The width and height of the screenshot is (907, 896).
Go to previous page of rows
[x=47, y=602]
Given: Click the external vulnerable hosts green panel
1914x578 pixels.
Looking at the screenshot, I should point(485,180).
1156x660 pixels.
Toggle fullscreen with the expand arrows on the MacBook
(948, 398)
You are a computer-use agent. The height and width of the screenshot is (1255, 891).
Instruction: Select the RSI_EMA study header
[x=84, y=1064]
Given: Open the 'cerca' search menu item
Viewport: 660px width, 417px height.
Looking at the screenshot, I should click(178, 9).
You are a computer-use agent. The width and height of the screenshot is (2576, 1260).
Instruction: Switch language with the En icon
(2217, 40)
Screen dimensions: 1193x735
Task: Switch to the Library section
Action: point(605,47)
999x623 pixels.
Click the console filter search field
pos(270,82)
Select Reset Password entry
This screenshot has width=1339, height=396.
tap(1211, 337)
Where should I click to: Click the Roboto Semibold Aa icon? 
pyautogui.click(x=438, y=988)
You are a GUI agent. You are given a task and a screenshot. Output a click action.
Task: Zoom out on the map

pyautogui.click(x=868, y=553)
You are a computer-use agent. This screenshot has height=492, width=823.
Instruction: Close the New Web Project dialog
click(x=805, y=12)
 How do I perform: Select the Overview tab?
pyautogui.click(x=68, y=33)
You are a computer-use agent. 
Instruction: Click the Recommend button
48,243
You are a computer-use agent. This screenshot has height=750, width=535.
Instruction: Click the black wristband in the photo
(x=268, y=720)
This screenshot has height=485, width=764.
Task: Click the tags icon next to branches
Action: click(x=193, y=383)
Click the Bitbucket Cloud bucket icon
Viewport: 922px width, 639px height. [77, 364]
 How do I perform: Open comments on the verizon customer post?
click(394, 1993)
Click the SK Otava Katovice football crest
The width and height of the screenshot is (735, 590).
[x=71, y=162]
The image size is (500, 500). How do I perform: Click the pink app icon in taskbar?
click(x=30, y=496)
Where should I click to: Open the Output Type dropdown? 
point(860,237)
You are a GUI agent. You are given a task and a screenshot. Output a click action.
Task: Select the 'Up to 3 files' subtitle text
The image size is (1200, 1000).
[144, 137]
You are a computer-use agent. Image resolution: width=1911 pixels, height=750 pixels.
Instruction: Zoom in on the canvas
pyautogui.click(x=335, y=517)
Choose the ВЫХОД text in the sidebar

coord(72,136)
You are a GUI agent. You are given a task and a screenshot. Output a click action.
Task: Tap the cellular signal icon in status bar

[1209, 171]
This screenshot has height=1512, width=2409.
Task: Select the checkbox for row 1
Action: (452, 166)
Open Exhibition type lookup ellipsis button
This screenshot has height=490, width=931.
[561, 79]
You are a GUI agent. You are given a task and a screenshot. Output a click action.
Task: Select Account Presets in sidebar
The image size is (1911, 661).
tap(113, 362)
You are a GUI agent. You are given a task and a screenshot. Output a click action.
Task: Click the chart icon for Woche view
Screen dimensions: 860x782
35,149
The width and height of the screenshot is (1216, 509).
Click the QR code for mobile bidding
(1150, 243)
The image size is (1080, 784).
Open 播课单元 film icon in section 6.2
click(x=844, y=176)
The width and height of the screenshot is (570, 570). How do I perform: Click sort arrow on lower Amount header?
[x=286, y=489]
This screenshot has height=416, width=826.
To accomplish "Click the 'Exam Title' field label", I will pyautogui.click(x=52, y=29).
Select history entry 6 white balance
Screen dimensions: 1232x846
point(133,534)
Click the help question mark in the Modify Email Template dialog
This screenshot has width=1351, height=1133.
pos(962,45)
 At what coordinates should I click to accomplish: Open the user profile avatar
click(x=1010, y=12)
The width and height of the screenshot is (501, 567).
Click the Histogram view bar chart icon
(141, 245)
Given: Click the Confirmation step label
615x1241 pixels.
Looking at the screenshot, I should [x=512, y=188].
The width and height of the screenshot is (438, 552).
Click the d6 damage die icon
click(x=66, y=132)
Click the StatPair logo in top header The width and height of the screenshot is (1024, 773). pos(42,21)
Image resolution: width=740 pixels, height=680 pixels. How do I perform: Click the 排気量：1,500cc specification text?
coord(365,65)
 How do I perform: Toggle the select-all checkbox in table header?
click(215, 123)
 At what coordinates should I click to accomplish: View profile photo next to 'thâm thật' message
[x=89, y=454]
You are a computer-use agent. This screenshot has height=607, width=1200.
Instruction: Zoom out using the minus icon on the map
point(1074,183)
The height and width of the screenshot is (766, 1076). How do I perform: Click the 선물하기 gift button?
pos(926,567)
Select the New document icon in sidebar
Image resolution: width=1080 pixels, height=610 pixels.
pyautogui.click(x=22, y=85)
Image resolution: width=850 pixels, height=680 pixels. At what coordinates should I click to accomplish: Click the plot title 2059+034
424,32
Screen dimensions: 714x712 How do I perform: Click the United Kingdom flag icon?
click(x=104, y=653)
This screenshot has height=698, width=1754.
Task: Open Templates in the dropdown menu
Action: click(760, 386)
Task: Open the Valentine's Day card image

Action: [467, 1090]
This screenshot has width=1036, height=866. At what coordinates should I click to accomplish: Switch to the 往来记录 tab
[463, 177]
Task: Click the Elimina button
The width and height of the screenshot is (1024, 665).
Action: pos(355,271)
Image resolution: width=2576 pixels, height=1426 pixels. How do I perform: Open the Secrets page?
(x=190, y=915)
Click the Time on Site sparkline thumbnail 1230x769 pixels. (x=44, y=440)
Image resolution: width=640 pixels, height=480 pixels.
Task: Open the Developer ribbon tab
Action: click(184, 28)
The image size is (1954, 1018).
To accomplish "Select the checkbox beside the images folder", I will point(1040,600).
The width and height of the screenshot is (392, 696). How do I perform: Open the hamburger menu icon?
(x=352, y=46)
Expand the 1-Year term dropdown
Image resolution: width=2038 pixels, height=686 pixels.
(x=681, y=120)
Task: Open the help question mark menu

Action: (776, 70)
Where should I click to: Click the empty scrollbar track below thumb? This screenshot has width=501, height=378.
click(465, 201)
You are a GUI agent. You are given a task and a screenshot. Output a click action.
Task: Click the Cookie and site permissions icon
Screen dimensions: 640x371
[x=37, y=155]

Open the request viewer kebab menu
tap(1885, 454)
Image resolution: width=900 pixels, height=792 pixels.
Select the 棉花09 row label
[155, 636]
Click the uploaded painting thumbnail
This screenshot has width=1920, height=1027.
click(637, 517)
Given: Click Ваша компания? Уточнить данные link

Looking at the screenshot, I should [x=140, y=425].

*ANWEISUNG*: Aktualisieren Sie sämtliche Zeilen oben, indem Sie jedes „computer-use agent“ durch „desktop agent“ ersetzen. Alles Übrige bleibt unverändert.

*ANTWORT*:
The width and height of the screenshot is (907, 896).
Go to previous page of rows
[x=47, y=602]
Given: Click the external vulnerable hosts green panel
1914x578 pixels.
Looking at the screenshot, I should point(485,180).
1156x660 pixels.
Toggle fullscreen with the expand arrows on the MacBook
(948, 398)
You are a desktop agent. The height and width of the screenshot is (1255, 891).
Instruction: Select the RSI_EMA study header
[x=84, y=1064]
Given: Open the 'cerca' search menu item
Viewport: 660px width, 417px height.
Looking at the screenshot, I should click(178, 9).
You are a desktop agent. The width and height of the screenshot is (2576, 1260).
Instruction: Switch language with the En icon
(2217, 40)
Screen dimensions: 1193x735
Task: Switch to the Library section
Action: point(605,47)
999x623 pixels.
Click the console filter search field
pos(270,82)
Select Reset Password entry
This screenshot has width=1339, height=396.
tap(1211, 337)
Where should I click to: Click the Roboto Semibold Aa icon? 
pyautogui.click(x=438, y=988)
You are a GUI agent. You are given a task and a screenshot. Output a click action.
Task: Zoom out on the map

pyautogui.click(x=868, y=553)
You are a desktop agent. This screenshot has height=492, width=823.
Instruction: Close the New Web Project dialog
click(x=805, y=12)
 How do I perform: Select the Overview tab?
pyautogui.click(x=68, y=33)
You are a desktop agent. 
Instruction: Click the Recommend button
48,243
You are a desktop agent. This screenshot has height=750, width=535.
Instruction: Click the black wristband in the photo
(x=268, y=720)
This screenshot has height=485, width=764.
Task: Click the tags icon next to branches
Action: click(x=193, y=383)
Click the Bitbucket Cloud bucket icon
Viewport: 922px width, 639px height. [77, 364]
 How do I perform: Open comments on the verizon customer post?
click(394, 1993)
Click the SK Otava Katovice football crest
The width and height of the screenshot is (735, 590).
[x=71, y=162]
The image size is (500, 500). How do I perform: Click the pink app icon in taskbar?
click(x=30, y=496)
Where should I click to: Open the Output Type dropdown? 
point(860,237)
You are a GUI agent. You are given a task and a screenshot. Output a click action.
Task: Select the 'Up to 3 files' subtitle text
The image size is (1200, 1000).
[144, 137]
You are a desktop agent. Image resolution: width=1911 pixels, height=750 pixels.
Instruction: Zoom in on the canvas
pyautogui.click(x=335, y=517)
Choose the ВЫХОД text in the sidebar

coord(72,136)
You are a GUI agent. You are given a task and a screenshot. Output a click action.
Task: Tap the cellular signal icon in status bar

[1209, 171]
This screenshot has height=1512, width=2409.
Task: Select the checkbox for row 1
Action: (452, 166)
Open Exhibition type lookup ellipsis button
This screenshot has height=490, width=931.
[561, 79]
You are a GUI agent. You are given a task and a screenshot. Output a click action.
Task: Select Account Presets in sidebar
The image size is (1911, 661).
tap(113, 362)
You are a GUI agent. You are given a task and a screenshot. Output a click action.
Task: Click the chart icon for Woche view
Screen dimensions: 860x782
35,149
The width and height of the screenshot is (1216, 509).
Click the QR code for mobile bidding
(1150, 243)
The image size is (1080, 784).
Open 播课单元 film icon in section 6.2
click(x=844, y=176)
The width and height of the screenshot is (570, 570). How do I perform: Click sort arrow on lower Amount header?
[x=286, y=489]
This screenshot has height=416, width=826.
To accomplish "Click the 'Exam Title' field label", I will pyautogui.click(x=52, y=29).
Select history entry 6 white balance
Screen dimensions: 1232x846
point(133,534)
Click the help question mark in the Modify Email Template dialog
This screenshot has width=1351, height=1133.
pos(962,45)
 At what coordinates should I click to accomplish: Open the user profile avatar
click(x=1010, y=12)
The width and height of the screenshot is (501, 567).
Click the Histogram view bar chart icon
(141, 245)
Given: Click the Confirmation step label
615x1241 pixels.
Looking at the screenshot, I should [x=512, y=188].
The width and height of the screenshot is (438, 552).
Click the d6 damage die icon
click(x=66, y=132)
Click the StatPair logo in top header The width and height of the screenshot is (1024, 773). pos(42,21)
Image resolution: width=740 pixels, height=680 pixels. How do I perform: Click the 排気量：1,500cc specification text?
coord(365,65)
 How do I perform: Toggle the select-all checkbox in table header?
click(215, 123)
 At what coordinates should I click to accomplish: View profile photo next to 'thâm thật' message
[x=89, y=454]
You are a desktop agent. This screenshot has height=607, width=1200.
Instruction: Zoom out using the minus icon on the map
point(1074,183)
The height and width of the screenshot is (766, 1076). How do I perform: Click the 선물하기 gift button?
pos(926,567)
Select the New document icon in sidebar
Image resolution: width=1080 pixels, height=610 pixels.
pyautogui.click(x=22, y=85)
Image resolution: width=850 pixels, height=680 pixels. At what coordinates should I click to accomplish: Click the plot title 2059+034
424,32
Screen dimensions: 714x712 How do I perform: Click the United Kingdom flag icon?
click(x=104, y=653)
This screenshot has height=698, width=1754.
Task: Open Templates in the dropdown menu
Action: click(760, 386)
Task: Open the Valentine's Day card image

Action: [467, 1090]
This screenshot has width=1036, height=866. At what coordinates should I click to accomplish: Switch to the 往来记录 tab
[463, 177]
Task: Click the Elimina button
The width and height of the screenshot is (1024, 665).
Action: pos(355,271)
Image resolution: width=2576 pixels, height=1426 pixels. How do I perform: Open the Secrets page?
(x=190, y=915)
Click the Time on Site sparkline thumbnail 1230x769 pixels. (x=44, y=440)
Image resolution: width=640 pixels, height=480 pixels.
Task: Open the Developer ribbon tab
Action: click(184, 28)
The image size is (1954, 1018).
To accomplish "Select the checkbox beside the images folder", I will point(1040,600).
The width and height of the screenshot is (392, 696). How do I perform: Open the hamburger menu icon?
(x=352, y=46)
Expand the 1-Year term dropdown
Image resolution: width=2038 pixels, height=686 pixels.
(x=681, y=120)
Task: Open the help question mark menu

Action: (776, 70)
Where should I click to: Click the empty scrollbar track below thumb? This screenshot has width=501, height=378.
click(465, 201)
You are a GUI agent. You are given a task and a screenshot. Output a click action.
Task: Click the Cookie and site permissions icon
Screen dimensions: 640x371
[x=37, y=155]

Open the request viewer kebab menu
tap(1885, 454)
Image resolution: width=900 pixels, height=792 pixels.
Select the 棉花09 row label
[155, 636]
Click the uploaded painting thumbnail
This screenshot has width=1920, height=1027.
click(637, 517)
Given: Click Ваша компания? Уточнить данные link

Looking at the screenshot, I should [x=140, y=425].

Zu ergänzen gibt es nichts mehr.